Use python yolo_video.py -h to get the help content.

usage: yolo_video.py [-h] [--model MODEL] [--anchors ANCHORS]
                     [--classes CLASSES] [--gpu_num GPU_NUM] [--image]
                     [--input [INPUT]] [--output [OUTPUT]]
optional arguments:
  -h, --help         show this help message and exit
  --model MODEL      path to model weight file, default model_data/yolo.h5
  --anchors ANCHORS  path to anchor definitions, default
                     model_data/yolo_anchors.txt
  --classes CLASSES  path to class definitions, default
                     model_data/coco_classes.txt
  --gpu_num GPU_NUM  Number of GPU to use, default 1
  --image            Image detection mode, will ignore all positional
                     arguments
  --input [INPUT]    Video input path
  --output [OUTPUT]  [Optional] Video output path

For image object detection testing, remember that when the parameter is --image, all positional arguments will be ignored. This means that every time you perform image detection, you will need to manually enter the position. Of course, this can be modified by self-building code in the future.

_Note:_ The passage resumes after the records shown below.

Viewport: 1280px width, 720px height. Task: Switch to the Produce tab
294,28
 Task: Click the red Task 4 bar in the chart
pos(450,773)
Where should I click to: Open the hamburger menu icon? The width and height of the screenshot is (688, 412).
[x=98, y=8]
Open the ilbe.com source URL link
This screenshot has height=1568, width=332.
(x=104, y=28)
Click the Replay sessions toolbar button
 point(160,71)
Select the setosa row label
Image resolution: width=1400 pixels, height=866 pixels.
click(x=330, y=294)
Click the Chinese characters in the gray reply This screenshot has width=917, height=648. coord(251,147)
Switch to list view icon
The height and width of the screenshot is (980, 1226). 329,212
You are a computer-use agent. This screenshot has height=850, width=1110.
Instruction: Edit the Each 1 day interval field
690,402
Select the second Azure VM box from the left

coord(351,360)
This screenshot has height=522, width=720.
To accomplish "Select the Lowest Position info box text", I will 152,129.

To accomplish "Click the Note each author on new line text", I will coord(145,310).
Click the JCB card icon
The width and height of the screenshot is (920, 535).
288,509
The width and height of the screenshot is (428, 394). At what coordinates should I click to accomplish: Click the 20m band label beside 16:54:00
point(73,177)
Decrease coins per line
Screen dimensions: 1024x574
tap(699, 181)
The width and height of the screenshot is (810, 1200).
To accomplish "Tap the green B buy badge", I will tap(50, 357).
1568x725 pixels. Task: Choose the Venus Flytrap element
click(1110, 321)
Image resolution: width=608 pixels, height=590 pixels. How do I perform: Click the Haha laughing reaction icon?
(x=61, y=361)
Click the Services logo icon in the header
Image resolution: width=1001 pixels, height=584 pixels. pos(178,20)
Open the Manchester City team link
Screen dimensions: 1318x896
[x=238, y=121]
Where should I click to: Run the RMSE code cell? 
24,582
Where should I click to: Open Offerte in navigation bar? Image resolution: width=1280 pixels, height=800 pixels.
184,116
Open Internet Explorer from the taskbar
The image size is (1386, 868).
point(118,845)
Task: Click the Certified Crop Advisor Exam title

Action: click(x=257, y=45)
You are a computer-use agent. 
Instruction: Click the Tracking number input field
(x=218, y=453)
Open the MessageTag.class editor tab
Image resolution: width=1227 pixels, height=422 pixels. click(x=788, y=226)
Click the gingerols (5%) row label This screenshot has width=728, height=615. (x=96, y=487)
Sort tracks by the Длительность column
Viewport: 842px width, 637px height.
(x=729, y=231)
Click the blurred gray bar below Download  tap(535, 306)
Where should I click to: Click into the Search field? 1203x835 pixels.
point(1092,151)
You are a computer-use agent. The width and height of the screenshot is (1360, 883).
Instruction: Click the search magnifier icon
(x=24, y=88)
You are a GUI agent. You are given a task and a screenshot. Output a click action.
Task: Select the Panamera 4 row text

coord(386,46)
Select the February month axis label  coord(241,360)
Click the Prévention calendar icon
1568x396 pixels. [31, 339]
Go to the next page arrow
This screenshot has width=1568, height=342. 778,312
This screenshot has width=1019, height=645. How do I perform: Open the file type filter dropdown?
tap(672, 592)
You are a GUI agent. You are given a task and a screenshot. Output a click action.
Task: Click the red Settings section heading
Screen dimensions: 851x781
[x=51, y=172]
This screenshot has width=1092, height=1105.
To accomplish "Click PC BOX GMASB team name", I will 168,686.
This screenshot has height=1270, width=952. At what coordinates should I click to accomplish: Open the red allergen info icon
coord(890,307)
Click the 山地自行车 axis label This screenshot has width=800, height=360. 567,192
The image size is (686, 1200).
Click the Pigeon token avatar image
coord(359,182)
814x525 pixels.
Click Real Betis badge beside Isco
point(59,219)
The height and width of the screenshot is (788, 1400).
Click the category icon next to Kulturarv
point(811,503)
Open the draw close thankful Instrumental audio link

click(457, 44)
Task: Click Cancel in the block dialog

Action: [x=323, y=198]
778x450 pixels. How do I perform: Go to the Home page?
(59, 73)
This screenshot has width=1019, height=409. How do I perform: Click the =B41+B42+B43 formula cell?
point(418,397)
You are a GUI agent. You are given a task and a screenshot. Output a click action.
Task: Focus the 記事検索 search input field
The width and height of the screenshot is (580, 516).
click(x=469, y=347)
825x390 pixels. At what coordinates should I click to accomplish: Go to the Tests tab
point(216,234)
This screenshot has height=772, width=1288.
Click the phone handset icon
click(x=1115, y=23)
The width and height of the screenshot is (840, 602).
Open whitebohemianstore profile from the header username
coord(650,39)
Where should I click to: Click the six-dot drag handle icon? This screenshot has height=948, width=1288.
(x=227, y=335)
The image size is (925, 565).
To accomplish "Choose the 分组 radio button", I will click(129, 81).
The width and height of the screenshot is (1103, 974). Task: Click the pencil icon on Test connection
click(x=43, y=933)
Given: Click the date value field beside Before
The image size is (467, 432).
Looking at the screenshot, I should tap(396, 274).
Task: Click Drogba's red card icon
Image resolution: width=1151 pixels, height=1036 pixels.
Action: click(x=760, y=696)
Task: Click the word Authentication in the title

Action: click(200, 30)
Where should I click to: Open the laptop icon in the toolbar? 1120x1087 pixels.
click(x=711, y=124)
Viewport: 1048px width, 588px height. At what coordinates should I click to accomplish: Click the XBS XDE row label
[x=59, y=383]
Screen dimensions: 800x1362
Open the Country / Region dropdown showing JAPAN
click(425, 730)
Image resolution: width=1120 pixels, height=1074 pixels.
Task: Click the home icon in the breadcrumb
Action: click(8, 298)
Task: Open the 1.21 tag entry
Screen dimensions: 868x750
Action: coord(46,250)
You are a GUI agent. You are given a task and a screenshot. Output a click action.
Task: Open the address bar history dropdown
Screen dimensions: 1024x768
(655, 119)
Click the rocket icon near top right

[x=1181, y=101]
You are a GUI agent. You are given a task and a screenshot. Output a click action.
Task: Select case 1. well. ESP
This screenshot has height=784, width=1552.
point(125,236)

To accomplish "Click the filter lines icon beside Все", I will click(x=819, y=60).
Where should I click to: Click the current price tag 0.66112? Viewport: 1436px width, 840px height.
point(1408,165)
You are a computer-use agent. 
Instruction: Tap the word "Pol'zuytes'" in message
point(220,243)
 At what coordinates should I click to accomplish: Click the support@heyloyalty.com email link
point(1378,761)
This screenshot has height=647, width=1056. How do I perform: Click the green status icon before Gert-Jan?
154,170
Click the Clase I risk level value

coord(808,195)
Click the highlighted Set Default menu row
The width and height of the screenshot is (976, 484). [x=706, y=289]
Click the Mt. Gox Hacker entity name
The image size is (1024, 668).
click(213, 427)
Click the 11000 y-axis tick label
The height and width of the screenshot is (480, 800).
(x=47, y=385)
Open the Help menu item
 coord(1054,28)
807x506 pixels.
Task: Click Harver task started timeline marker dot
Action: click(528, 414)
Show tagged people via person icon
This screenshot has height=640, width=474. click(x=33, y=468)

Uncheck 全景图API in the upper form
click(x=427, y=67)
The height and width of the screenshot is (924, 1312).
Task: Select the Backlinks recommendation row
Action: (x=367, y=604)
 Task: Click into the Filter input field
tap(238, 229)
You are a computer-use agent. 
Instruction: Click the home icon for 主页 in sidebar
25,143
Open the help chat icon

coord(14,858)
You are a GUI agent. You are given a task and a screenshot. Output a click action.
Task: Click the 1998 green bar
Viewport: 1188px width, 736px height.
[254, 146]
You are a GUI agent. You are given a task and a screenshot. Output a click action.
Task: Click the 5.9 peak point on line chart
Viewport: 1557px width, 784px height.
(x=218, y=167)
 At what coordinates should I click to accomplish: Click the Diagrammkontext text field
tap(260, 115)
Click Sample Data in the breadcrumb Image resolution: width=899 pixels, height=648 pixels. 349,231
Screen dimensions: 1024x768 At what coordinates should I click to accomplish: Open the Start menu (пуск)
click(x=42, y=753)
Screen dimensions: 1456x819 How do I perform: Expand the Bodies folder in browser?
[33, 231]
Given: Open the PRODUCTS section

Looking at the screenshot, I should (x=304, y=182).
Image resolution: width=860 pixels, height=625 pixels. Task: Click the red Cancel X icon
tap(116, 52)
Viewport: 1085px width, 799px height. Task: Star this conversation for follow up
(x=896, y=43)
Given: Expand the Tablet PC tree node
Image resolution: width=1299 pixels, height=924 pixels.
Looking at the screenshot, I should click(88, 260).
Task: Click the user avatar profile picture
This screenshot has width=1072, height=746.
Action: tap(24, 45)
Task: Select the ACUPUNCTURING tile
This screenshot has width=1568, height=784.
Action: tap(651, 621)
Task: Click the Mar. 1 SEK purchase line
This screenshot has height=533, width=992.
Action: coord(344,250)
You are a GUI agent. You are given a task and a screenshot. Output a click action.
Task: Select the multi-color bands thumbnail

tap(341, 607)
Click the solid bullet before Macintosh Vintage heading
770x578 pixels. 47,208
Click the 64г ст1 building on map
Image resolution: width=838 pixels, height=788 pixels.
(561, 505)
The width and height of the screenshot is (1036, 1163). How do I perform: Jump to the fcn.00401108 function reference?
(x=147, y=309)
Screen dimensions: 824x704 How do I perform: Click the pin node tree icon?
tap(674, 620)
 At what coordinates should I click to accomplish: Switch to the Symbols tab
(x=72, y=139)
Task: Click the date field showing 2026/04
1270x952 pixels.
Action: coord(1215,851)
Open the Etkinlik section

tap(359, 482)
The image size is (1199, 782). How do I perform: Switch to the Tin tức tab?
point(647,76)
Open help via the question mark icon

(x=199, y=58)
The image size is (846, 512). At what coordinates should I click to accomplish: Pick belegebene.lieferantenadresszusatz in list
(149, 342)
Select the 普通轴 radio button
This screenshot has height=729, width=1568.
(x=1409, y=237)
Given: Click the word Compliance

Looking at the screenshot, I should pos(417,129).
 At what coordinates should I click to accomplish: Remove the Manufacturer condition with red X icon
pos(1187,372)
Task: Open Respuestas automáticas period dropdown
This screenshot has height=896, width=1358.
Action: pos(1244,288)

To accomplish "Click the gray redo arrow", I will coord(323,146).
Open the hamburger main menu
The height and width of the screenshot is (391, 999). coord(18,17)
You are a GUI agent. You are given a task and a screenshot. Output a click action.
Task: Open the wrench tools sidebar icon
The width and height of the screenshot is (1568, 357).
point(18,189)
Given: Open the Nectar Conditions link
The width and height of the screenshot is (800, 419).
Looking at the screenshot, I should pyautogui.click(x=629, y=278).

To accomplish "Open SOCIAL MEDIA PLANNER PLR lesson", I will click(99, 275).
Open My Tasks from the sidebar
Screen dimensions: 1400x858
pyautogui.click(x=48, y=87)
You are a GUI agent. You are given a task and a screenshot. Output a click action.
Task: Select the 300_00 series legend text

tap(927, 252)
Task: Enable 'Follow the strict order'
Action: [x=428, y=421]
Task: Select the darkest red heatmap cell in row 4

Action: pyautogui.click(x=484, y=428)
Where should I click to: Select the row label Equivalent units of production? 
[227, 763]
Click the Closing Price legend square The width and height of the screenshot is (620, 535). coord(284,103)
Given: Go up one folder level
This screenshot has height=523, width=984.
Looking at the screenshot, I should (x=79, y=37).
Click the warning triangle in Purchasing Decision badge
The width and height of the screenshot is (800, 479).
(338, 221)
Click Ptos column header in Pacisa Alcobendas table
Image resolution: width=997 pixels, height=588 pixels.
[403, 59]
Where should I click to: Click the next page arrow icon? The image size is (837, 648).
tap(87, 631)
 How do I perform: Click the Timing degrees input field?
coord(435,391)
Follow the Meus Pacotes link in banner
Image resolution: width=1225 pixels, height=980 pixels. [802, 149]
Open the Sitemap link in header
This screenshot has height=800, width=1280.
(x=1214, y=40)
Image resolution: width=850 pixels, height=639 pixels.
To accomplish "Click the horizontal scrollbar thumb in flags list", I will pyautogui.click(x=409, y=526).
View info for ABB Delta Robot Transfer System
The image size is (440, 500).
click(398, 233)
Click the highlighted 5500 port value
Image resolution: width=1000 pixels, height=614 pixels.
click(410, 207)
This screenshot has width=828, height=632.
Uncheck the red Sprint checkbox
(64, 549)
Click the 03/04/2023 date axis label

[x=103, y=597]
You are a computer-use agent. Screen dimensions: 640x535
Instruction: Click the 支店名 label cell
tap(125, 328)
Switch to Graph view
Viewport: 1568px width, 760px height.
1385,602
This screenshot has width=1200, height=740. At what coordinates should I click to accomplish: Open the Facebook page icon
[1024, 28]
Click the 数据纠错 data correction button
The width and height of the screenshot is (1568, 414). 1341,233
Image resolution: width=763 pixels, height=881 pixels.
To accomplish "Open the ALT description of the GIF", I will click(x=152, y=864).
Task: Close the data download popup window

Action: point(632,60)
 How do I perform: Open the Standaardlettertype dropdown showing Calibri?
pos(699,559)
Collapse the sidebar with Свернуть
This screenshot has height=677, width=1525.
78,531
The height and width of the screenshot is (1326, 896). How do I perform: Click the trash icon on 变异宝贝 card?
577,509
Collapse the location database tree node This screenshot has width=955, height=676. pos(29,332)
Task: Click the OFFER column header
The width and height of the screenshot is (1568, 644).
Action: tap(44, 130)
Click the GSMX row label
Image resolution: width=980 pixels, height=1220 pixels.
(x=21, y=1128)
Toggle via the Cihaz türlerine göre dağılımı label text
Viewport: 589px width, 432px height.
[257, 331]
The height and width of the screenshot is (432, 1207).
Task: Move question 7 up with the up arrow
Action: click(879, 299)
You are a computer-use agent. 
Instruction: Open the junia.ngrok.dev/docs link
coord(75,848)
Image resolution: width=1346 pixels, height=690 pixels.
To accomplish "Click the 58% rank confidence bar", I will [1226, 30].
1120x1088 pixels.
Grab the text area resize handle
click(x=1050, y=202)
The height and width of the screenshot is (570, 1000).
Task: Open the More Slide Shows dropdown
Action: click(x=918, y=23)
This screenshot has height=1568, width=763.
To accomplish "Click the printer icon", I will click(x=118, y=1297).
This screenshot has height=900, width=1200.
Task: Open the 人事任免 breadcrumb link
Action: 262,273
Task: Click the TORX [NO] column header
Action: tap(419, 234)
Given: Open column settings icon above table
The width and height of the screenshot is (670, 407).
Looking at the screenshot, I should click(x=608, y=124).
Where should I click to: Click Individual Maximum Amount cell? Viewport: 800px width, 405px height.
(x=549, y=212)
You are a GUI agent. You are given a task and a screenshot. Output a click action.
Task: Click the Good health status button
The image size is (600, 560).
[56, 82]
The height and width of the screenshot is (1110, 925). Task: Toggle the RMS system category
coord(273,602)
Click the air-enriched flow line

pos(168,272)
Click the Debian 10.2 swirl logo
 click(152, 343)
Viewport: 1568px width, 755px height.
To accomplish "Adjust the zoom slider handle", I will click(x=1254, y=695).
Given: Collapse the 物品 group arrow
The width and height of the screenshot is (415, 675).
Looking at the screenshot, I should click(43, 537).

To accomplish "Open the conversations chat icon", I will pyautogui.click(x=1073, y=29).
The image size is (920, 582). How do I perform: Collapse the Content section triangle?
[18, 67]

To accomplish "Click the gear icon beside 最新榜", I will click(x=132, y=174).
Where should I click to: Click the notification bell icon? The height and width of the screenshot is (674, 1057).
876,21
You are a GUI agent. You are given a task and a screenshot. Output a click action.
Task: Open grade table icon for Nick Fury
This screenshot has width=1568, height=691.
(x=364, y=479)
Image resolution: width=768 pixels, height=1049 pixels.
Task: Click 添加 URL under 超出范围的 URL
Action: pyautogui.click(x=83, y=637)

python yolo_video.py --image

Next, the prompt Input image filename: will appear. I placed it under ./img/3.jpg, so I just entered the path directly.

After a short wait, the identification will be completed.

Model Training

Prepare the Dataset

First, you need to prepare the directory structure. You can download the VOC2007 dataset from http://host.robots.ox.ac.uk/pascal/VOC/voc2007/, then delete all the files, leaving only the directory structure. Alternatively, you can manually create the following directory structure:

Next, place all the images in the JPEGImages directory. Then, download the labelImg annotation tool from https://github.com/tzutalin/labelImg. This tool is used to annotate the images and create XML files containing the selected image boxes. Open the images using labelImg, annotate them, and save the generated XML files in the Annotations folder with the same names as the images.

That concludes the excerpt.